Hermès s’étend fort longuement sur ce sujet, et il semble prédire le temps où la religion chrétienne devait détruire les vaines superstitions de l’idolâtrie par la puissance de sa vérité et de sa sainteté librement victorieuses, alors que la grâce du vrai Sauveur viendrait arracher l’homme au joug des dieux qui sont l’ouvrage de l’homme, pour le soumettre au Dieu dont l’homme est l’ouvrage. Mais, quand il fait cette prédiction, Hermès, tout en parlant en ami déclaré des prestiges des démons, ne prononce pas nettement le nom du christianisme ; il déplore au contraire, avec l’accent de la plus vive douleur, la ruine future de ces pratiques religieuses qui, suivant lui, entretenaient en Égypte la ressemblance de l’homme avec les dieux. Car il était de ceux dont l’Apôtre dit : « Ils ont connu Dieu sans le glorifier et l’adorer comme Dieu ; mais ils se sont perdus dans leurs chimériques pensées, et leur cœur insensé s’est rempli de ténèbres. En se disant sages ils sont devenus fous, et ils ont prostitué la gloire de l’incorruptible divinité à l’image de l’homme corruptible[3] ».

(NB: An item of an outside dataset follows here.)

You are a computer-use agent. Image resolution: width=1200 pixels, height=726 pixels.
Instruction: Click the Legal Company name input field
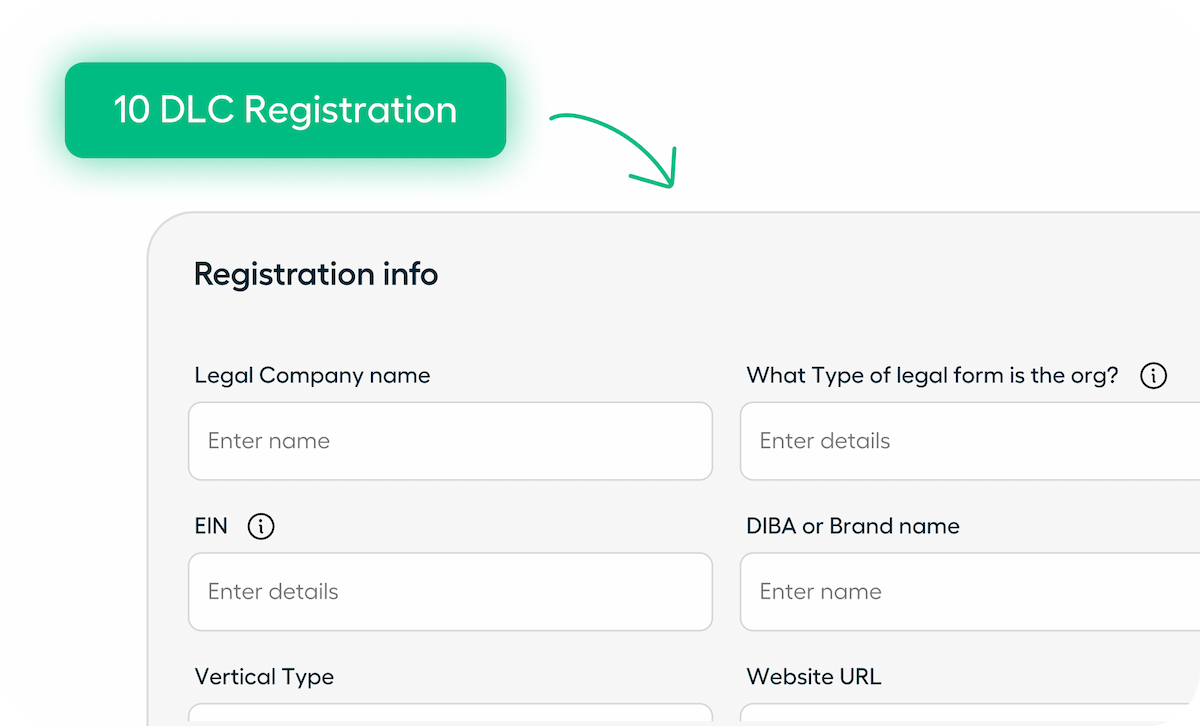pos(450,441)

On trouve en effet dans Hermès un grand nombre de pensées vraies sur le Dieu unique et véritable qui a créé l’univers ; et je ne sais par quel aveuglement de cœur il a pu vouloir que les hommes demeurassent toujours soumis à ces dieux qui sont, il en convient, leur propre ouvrage, et s’affliger de la ruine future de cette superstition. Comme s’il y avait pour l’homme une condition plus malheureuse que d’obéir en esclave à l’œuvre de ses mains ! Après tout, il lui est plus facile de cesser d’être homme en adorant les dieux qu’il a faits, qu’il ne l’est à ces idoles de devenir dieux par le culte qu’il leur rend ; que l’homme, en effet, déchu de l’état glorieux où il a été mis[4], descende au rang des brutes, c’est une chose plus facile que de voir l’ouvrage de l’homme devenir plus excellent que l’ouvrage de Dieu fait à son image, c’est-à-dire que l’homme même. Et il est juste par conséquent que l’homme tombe infiniment au-dessous de son Créateur, quand il met au-dessus de soi sa propre créature.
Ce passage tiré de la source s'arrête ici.